At his arraignment, Koon requested an attorney. However, before an attorney was provided, officers questioned Koon about the burglary and Koon led them to the location of other items stolen from the probation office, including badges, telephones, and the two-way radio. During trial, the court granted a motion to suppress that evidence (hereinafter “suppressed evidence”), holding that the “state has failed to . . . prove” that “the defendant was [not] denied right to counsel.” J.A. 90.

During preparation for trial, Koon communicated with the trial court on several occasions. On April 3, 1998, Koon sent a letter to the court, stating that he was “informing the court I am asserting my rights under Faretta v. California to represent my-self, to insure [sic] that matters raised in this letter and other matters are raised at my trial.” J.A. 65. The trial court forwarded the letter to Koon’s counsel, with the following instructions: “If there needs to be a hearing with Mr. Koon or you just need to speak with Judge Hayes about this letter, please don’t hesitate to call our office.” J.A. 74.

Koon wrote several more letters to the trial court requesting that the court issue subpoenas, but contradicting his initial correspondence stating that he “may” represent himself, J.A. 70, 71, noting his “possible (pro se) representation,” J.A. 71, and signing the letters as a “Pro Se Defendant.” J.A. 70, 71, 76. In these letters, Koon also made several references to “my attorney,” Mitch Slade (“Slade”), informing the court that Slade “may supeano [sic] additional witnesses,” J.A. 73, that the court send a copy of its response to Koon and to his attorney, and directing the court to contact “my atty. Mitch Slade.” J.A. 76. The court returned these letters to Koon, directing him “to make this request to your attorney.” J.A. 70.

During trial, the State called Sutherland as a witness. Sutherland testified that Koon came to his house on the day of his arrest and showed him the stolen gun. Sutherland testified that Koon left after showing him the gun and returned later “beating on the door.” J.A. 172. At that point, Sutherland’s step-son and/or his wife became frightened and called the police. Sutherland testified that as officers arrived, Koon ran into the woods. Sutherland and his wife later found Koon in a back area of the home, at which point the officers returned and found Koon.

During cross-examination, defense counsel questioned Sutherland concerning his version of events, his relationship with Koon, and his drinking habits. Sutherland testified that he and Koon were friends and that he drinks everyday. Defense counsel did not question Sutherland about or impeach his credibility as to his two previous convictions of providing false information to a law enforcement officer.

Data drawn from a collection
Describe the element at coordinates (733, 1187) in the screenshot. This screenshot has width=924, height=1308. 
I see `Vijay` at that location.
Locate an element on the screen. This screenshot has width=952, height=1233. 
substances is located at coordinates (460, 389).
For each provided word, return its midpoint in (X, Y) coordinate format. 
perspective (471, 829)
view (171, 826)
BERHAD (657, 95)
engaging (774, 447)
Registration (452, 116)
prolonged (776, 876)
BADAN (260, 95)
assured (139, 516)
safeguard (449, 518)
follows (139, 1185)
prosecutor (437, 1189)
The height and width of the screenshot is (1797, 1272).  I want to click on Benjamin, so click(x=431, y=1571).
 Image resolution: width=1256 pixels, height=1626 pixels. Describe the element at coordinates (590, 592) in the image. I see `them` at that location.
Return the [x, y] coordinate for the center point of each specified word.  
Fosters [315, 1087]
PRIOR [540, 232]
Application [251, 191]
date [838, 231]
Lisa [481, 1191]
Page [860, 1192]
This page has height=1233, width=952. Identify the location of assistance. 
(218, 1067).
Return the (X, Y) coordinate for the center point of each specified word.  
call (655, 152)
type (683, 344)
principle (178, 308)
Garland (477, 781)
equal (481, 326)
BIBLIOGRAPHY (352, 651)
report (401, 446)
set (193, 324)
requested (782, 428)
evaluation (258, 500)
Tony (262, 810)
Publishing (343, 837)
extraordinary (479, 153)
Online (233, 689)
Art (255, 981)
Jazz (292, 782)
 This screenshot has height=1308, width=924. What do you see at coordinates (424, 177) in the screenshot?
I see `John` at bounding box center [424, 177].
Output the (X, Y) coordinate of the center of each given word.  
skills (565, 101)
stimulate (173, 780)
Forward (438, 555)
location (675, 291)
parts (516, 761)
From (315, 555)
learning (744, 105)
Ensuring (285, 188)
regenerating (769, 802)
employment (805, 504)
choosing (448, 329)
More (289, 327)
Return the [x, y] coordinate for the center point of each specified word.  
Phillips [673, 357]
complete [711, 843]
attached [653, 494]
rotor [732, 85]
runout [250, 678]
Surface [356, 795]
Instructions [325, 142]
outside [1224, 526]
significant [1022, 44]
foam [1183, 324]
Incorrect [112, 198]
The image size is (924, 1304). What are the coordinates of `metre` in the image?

[EXERCISE OBJECTIVE] Copy the Koon case passage word for word from "During trial, the State" up to and including "and found Koon.". These records have no connection to the Koon case passage.

[RESULT FOR THIS TASK]
During trial, the State called Sutherland as a witness. Sutherland testified that Koon came to his house on the day of his arrest and showed him the stolen gun. Sutherland testified that Koon left after showing him the gun and returned later “beating on the door.” J.A. 172. At that point, Sutherland’s step-son and/or his wife became frightened and called the police. Sutherland testified that as officers arrived, Koon ran into the woods. Sutherland and his wife later found Koon in a back area of the home, at which point the officers returned and found Koon.